William Tecumseh Sherman was born one of 11 children on February 8, 1820, in Lancaster, Ohio. After his father died in 1829, Sherman was sent to live with U.S. Senator Thomas Ewing and his family. When Sherman was 16, Ewing arranged an appointment for him at West Point, where he graduated sixth in his class in 1840.  He then saw service in the Second Seminole War in Florida and was later assigned to administrative work in newly-captured California. He married Ewing’s daughter Eleanor in 1850 and held jobs as a bank manager, lawyer, and the first superintendent of Louisiana State Seminary of Learning and Military Academy, where he warned his secessionist friends that war would be long and bloody with the North eventually winning.

When war broke out, Sherman was commissioned as colonel of the Union 13th Infantry. After the First Battle of Bull Run, Sherman was promoted to commander of the Department of the Cumberland in Louisville, Kentucky, where he an illness. After recovering in Ohio, he returned to active duty, seeking to serve with Brigadier General Ulysses S. Grant’s forces. On March 1, 1862, he was given command of the 5th Division of Grant’s Army of West Tennessee and promoted to major general after the Battle of Shiloh. Sherman’s men played a key role in the capture of Vicksburg, Mississippi in July 1863, and Sherman was given charge of the West as Grant was promoted to overall commander of Union forces.  In May 1864, Sherman began to move toward Atlanta, Georgia to take the city under orders from Grant, repeatedly forcing Confederate General Joseph Johnston’s army to fall back until Sherman and his men finally entered the city on September 2 of that year. He went on to Savannah in his famous March to the Sea, capturing it on December 21 and employing his scorched earth policy along the way, believing the South would not surrender until its people were broken. He continued through the Carolinas, burning Columbia, South Carolina in early 1865 and winning the Battle of Bentonville upon entering North Carolina in March 1865. Upon learning that General Robert E. Lee’s forces had surrendered at Appomattox, General Johnston also surrendered, under certain terms from Sherman in April.

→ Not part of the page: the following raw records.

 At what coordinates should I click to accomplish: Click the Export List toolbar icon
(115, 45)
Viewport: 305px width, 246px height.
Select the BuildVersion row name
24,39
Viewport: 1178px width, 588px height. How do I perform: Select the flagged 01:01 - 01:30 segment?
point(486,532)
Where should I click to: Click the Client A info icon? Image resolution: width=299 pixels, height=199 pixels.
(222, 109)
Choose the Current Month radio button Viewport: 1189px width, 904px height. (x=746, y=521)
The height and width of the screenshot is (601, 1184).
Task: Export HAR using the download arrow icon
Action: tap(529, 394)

After the war, Sherman was given the task of protecting construction of the trans-continental railroads, where he conducted fierce campaigns against the Plains Indians. When Grant was elected president in 1869, Sherman was made Commanding General of the U.S. Army. He retired in 1884, moving to New York. That year he was proposed for the Republican nomination for president, but he refused to run for office. Sherman died on February 14, 1891, and after several funerals, was buried in Calvary Cemetery in St. Louis.